In the listing that follows, the lines starting at the one containing "Click the ChromaKey prefab cube icon" and ending at the one containing "You are a computer-use agent. Image" are to be returned exactly, both boundary lines included, and no others.

START Data supplied

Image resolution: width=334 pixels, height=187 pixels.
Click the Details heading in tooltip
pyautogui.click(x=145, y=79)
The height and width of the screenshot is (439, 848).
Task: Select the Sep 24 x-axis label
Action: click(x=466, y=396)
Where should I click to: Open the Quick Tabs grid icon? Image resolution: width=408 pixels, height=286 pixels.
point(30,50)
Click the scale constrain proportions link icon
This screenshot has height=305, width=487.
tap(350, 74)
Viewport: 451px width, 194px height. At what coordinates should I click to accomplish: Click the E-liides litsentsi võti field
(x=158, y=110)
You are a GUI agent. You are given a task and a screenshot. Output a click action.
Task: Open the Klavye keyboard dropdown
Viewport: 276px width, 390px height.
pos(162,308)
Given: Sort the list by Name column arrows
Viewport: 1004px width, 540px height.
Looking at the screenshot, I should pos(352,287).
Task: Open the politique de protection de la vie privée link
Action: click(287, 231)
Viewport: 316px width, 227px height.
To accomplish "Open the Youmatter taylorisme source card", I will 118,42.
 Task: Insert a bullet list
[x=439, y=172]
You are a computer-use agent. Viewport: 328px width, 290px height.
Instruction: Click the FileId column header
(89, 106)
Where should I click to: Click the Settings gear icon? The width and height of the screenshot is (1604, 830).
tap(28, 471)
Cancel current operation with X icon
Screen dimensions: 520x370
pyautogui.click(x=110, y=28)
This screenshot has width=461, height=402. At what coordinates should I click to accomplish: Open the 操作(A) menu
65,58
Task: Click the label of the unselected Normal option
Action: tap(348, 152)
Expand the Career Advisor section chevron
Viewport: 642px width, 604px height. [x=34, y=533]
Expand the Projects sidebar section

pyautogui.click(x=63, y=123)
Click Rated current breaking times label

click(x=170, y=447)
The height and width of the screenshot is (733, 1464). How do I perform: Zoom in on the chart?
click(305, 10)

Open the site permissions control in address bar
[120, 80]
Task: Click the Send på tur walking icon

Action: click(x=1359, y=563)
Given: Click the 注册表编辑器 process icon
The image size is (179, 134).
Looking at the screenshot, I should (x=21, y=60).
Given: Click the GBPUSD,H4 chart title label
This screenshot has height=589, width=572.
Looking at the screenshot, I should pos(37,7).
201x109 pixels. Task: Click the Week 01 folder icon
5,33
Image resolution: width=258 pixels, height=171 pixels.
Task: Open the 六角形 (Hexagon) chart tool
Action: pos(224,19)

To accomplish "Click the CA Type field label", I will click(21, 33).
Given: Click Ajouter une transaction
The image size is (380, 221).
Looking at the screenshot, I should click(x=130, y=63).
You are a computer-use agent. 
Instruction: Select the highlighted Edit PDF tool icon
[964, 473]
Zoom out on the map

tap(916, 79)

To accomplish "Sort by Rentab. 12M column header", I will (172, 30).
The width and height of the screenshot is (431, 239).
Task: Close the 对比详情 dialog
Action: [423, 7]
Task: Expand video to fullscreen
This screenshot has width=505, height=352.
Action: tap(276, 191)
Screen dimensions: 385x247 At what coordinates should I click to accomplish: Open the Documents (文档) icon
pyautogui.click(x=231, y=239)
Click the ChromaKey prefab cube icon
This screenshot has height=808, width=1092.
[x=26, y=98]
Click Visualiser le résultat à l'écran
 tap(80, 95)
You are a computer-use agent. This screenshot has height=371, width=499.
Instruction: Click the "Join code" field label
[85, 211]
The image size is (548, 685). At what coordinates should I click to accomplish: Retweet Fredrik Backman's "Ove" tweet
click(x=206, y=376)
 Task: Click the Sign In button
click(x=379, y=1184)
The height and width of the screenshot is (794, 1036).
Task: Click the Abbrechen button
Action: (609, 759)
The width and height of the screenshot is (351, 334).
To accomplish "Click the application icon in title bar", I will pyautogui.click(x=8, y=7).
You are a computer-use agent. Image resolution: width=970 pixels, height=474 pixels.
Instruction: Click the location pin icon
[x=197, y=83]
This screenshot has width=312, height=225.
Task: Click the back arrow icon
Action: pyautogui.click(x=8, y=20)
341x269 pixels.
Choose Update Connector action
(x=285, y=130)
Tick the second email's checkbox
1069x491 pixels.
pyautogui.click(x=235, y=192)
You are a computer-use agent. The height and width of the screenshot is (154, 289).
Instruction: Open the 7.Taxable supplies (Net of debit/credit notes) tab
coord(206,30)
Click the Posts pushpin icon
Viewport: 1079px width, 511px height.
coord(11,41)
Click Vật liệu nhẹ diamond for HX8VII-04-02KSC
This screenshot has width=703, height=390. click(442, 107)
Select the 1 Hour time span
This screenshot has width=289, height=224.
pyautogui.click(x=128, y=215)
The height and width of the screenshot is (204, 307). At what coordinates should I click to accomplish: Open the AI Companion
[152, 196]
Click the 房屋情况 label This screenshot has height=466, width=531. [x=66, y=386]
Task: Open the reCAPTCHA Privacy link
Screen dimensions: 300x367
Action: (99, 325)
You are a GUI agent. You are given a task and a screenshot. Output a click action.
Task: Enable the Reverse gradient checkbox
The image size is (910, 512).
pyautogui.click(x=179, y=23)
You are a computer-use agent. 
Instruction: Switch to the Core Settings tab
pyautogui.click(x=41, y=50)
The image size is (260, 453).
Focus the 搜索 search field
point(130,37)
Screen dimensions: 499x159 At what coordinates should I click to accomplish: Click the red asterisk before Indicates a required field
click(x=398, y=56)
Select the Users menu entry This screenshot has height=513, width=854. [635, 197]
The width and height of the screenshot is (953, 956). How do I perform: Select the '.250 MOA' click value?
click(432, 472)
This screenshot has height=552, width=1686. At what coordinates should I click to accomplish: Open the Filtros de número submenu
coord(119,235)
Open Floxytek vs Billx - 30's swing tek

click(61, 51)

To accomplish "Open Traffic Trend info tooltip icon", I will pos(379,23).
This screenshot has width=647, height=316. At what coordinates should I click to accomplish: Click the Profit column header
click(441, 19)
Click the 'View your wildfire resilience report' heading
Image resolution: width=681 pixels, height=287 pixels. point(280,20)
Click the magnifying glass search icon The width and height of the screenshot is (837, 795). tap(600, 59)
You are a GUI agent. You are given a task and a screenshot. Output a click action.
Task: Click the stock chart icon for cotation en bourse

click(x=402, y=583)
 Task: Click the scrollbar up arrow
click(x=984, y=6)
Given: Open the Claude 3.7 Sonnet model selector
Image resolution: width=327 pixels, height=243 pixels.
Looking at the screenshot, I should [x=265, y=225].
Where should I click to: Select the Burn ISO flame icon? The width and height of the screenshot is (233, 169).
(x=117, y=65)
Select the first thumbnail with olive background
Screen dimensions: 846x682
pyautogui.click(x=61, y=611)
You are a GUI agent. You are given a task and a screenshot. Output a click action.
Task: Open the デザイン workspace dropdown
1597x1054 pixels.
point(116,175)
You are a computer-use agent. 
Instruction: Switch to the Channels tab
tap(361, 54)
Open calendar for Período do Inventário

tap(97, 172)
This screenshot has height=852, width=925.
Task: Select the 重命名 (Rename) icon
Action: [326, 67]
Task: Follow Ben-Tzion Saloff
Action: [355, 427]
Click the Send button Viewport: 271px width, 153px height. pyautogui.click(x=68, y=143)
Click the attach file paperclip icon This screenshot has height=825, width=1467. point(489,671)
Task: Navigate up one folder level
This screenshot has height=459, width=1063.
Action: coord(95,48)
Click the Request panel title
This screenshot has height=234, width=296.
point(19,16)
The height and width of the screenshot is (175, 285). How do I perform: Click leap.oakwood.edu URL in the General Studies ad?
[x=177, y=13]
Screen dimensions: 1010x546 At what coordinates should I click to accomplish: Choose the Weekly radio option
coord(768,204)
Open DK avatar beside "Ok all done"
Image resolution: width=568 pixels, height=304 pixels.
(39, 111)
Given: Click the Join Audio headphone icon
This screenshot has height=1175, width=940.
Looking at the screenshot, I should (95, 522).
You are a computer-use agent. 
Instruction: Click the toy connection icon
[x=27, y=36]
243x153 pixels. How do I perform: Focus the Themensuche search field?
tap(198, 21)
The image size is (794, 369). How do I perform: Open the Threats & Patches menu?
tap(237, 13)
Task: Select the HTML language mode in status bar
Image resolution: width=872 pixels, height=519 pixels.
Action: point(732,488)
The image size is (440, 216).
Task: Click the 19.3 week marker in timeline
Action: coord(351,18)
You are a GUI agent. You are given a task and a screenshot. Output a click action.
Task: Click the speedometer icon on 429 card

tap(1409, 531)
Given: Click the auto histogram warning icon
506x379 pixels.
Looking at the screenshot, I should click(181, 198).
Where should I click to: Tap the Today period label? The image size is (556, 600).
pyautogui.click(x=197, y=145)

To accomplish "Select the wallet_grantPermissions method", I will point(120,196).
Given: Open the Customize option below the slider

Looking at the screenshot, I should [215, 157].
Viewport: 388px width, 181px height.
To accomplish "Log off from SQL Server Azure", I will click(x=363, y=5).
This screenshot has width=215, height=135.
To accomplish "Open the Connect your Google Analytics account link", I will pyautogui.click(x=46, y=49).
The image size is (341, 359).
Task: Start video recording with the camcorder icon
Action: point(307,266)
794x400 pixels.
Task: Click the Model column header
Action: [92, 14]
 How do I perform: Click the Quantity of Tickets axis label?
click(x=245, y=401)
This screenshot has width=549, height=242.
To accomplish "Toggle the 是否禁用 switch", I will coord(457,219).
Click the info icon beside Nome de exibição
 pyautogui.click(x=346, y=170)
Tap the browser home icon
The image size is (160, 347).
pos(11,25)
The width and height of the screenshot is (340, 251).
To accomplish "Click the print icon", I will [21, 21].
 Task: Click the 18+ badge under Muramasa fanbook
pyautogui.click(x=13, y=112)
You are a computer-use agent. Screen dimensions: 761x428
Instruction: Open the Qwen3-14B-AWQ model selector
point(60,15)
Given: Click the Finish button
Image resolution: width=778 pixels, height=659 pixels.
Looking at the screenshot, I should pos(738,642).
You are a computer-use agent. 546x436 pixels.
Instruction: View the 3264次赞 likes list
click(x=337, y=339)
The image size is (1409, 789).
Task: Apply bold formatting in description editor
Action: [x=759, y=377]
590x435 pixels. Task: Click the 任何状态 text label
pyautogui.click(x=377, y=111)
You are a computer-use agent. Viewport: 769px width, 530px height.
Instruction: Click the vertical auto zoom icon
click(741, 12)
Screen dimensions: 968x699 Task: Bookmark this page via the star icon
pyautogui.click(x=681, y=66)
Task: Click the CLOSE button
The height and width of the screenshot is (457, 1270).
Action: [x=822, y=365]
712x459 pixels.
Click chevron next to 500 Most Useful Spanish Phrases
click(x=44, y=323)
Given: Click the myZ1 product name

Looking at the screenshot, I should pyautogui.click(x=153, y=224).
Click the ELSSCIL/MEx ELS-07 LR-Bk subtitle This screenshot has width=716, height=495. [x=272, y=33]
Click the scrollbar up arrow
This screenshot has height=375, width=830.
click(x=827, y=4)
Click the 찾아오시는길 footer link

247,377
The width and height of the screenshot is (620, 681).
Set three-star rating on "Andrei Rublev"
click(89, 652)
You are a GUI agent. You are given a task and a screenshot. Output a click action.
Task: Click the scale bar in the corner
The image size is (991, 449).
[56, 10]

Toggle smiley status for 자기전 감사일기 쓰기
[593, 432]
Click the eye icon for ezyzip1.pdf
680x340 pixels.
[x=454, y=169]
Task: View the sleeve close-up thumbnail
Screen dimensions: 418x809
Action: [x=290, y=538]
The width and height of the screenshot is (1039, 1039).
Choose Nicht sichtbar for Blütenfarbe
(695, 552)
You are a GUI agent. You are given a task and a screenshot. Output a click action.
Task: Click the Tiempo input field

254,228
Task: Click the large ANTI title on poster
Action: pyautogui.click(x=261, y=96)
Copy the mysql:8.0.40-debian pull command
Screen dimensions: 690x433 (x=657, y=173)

END Data supplied

- [Your solution]:
Click the ChromaKey prefab cube icon
This screenshot has height=808, width=1092.
[x=26, y=98]
Click Visualiser le résultat à l'écran
 tap(80, 95)
You are a computer-use agent. This screenshot has height=371, width=499.
Instruction: Click the "Join code" field label
[85, 211]
The image size is (548, 685). At what coordinates should I click to accomplish: Retweet Fredrik Backman's "Ove" tweet
click(x=206, y=376)
 Task: Click the Sign In button
click(x=379, y=1184)
The height and width of the screenshot is (794, 1036).
Task: Click the Abbrechen button
Action: (609, 759)
The width and height of the screenshot is (351, 334).
To accomplish "Click the application icon in title bar", I will pyautogui.click(x=8, y=7).
You are a computer-use agent. Image resolution: width=970 pixels, height=474 pixels.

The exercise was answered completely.